EXTRAIT DU DOCUMENT:

Le nombres de sprites pour chaque personnages est tout bonnement ahurissant, et leur permet par exemples de se regarder quand ils se parlent entre eux, au lieu de faire constamment face à l’écran. De même, ils sont pourvus d’une option de zoom/dézoom leur permettant de ce placer dans l’espace par apport au narrateur. Cela permet un niveau de mise en scène que je n’ai jamais vue auparavant, particulièrement durant les séquences en TSF. Et c’est sans compter que la caméra est capable de bouger légèrement pour offrir quelques angles différents d’un même décor. Et bien entendu, le nombre de CG est imposant, compte tenu de leur niveau de détail.
Mais le plus impressionnant reste les deux séquences animées en 2D présentes dans UNLIMITED. Produites par le génialissime animateur Yoshinari Koh, elles ont réussie à elles seule à me décrocher la mâchoire alors que j’étais pourtant déjà habitué à l’excellence de la production à ce stade.

DONNÉES FOURNIES:
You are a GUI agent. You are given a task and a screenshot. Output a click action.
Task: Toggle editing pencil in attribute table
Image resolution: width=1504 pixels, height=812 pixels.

CONSIGNES:
a) Recopiez fidèlement le passage de l'extrait du document qui s'ouvre sur les mots contenant « Le nombres de » et se clôt sur « niveau de détail. ».
b) Répondez aux questions suivantes à partir de l'extrait du document.
(i) Quel animateur a produit les deux séquences animées en 2D présentes dans UNLIMITED ?
(ii) Que permet aux personnages le nombre de sprites lorsqu'ils se parlent entre eux ?
(iii) Que peut faire la caméra ?

RÉPONSES DÉTAILLÉES:
a)
Le nombres de sprites pour chaque personnages est tout bonnement ahurissant, et leur permet par exemples de se regarder quand ils se parlent entre eux, au lieu de faire constamment face à l’écran. De même, ils sont pourvus d’une option de zoom/dézoom leur permettant de ce placer dans l’espace par apport au narrateur. Cela permet un niveau de mise en scène que je n’ai jamais vue auparavant, particulièrement durant les séquences en TSF. Et c’est sans compter que la caméra est capable de bouger légèrement pour offrir quelques angles différents d’un même décor. Et bien entendu, le nombre de CG est imposant, compte tenu de leur niveau de détail.

b)
(i) Yoshinari Koh.
(ii) Il leur permet de se regarder au lieu de faire constamment face à l'écran.
(iii) Elle peut bouger légèrement pour offrir quelques angles différents d'un même décor.